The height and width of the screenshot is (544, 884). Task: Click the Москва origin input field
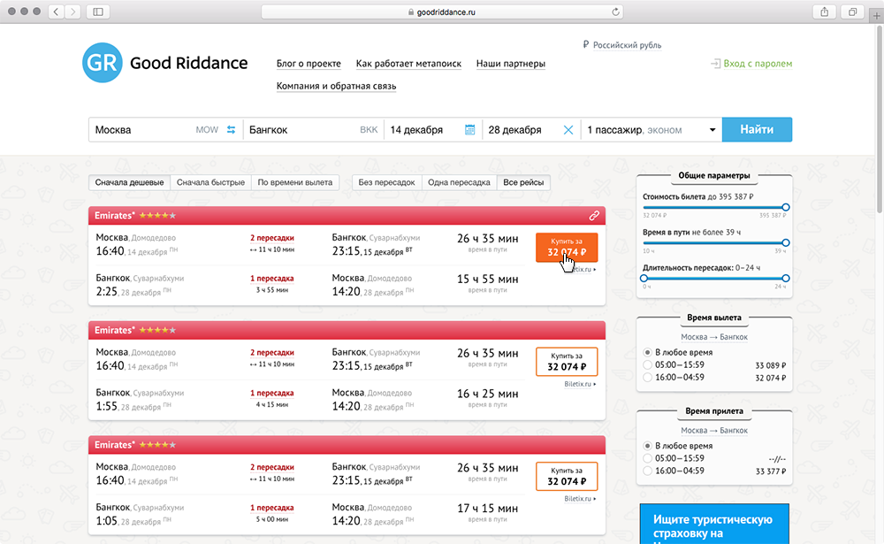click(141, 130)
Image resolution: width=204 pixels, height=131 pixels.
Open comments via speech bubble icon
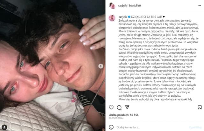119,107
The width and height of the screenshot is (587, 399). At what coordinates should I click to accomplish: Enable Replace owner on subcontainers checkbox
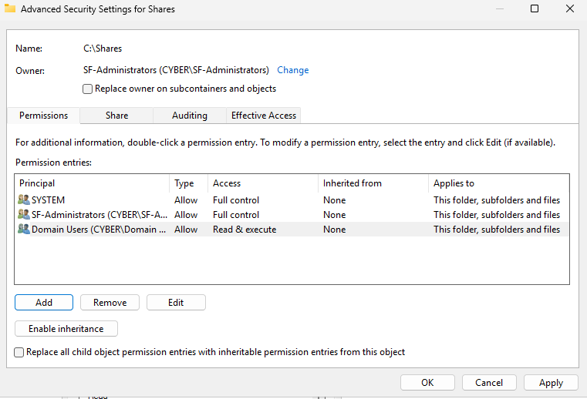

▸ Task statement
Omit the pictures and reproduce the records above exactly.

▸ Solved problem
The height and width of the screenshot is (544, 884). Task: Click the Москва origin input field
click(141, 130)
Image resolution: width=204 pixels, height=131 pixels.
Open comments via speech bubble icon
119,107
The width and height of the screenshot is (587, 399). At what coordinates should I click to accomplish: Enable Replace owner on subcontainers checkbox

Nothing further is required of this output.